--- BEGIN Records supplied ---
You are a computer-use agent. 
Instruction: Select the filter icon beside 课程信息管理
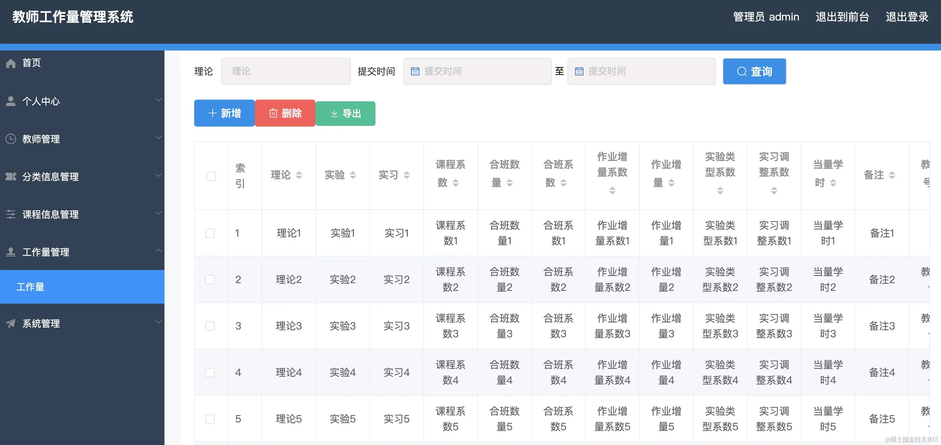(10, 214)
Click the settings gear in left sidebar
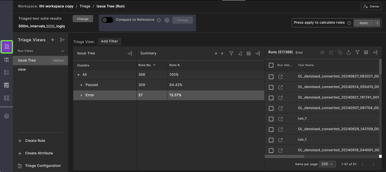The height and width of the screenshot is (172, 386). 7,116
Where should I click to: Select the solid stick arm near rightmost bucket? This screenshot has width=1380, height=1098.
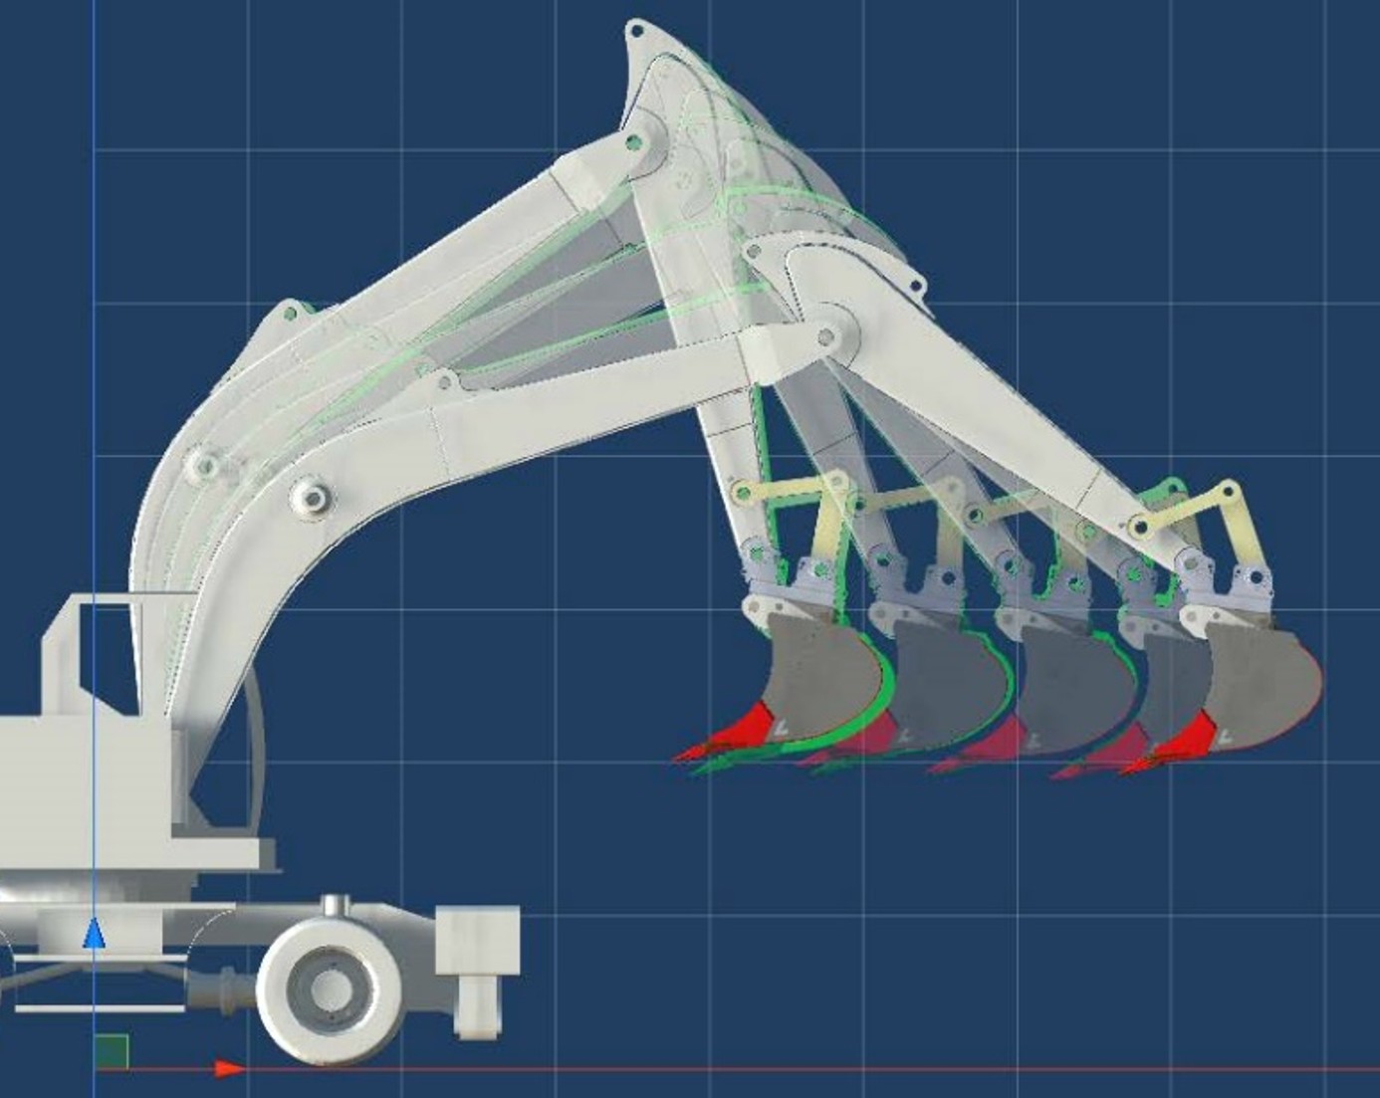[996, 418]
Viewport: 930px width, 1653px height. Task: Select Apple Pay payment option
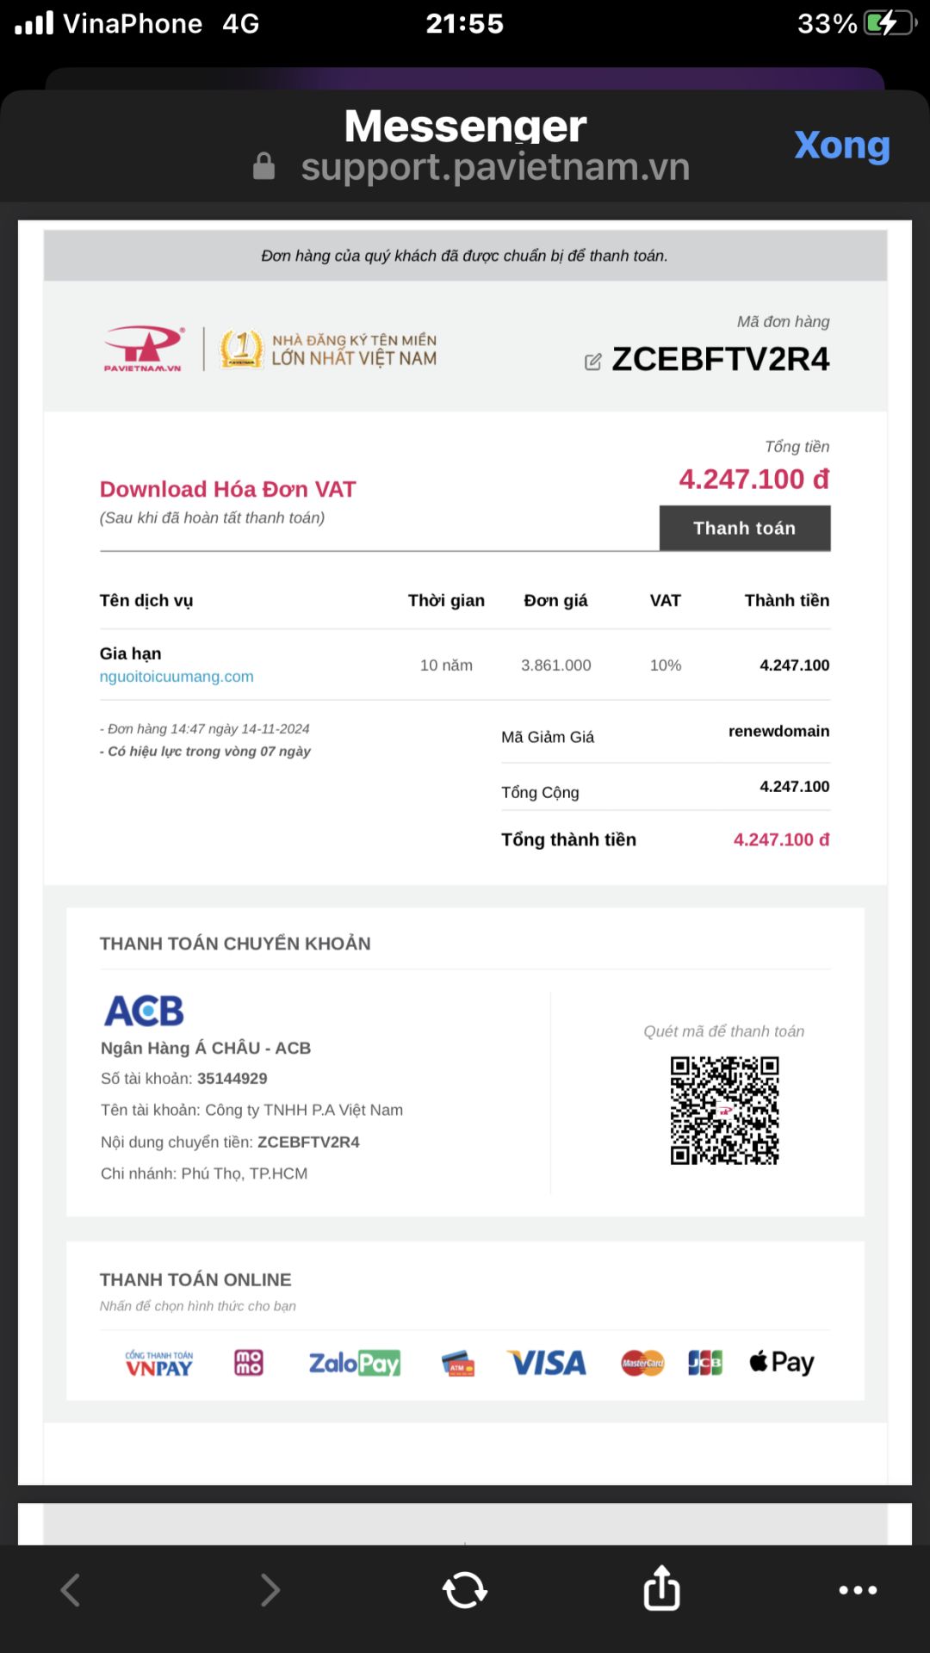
--- END Records supplied ---
§ **To do**
Reproduce the text of every record above word for word, leaving out the pictures.

§ **Expected answer**
You are a computer-use agent. 
Instruction: Select the filter icon beside 课程信息管理
(10, 214)
Click the settings gear in left sidebar
The height and width of the screenshot is (172, 386). 7,116
Where should I click to: Select the solid stick arm near rightmost bucket? This screenshot has width=1380, height=1098.
[996, 418]
Viewport: 930px width, 1653px height. Task: Select Apple Pay payment option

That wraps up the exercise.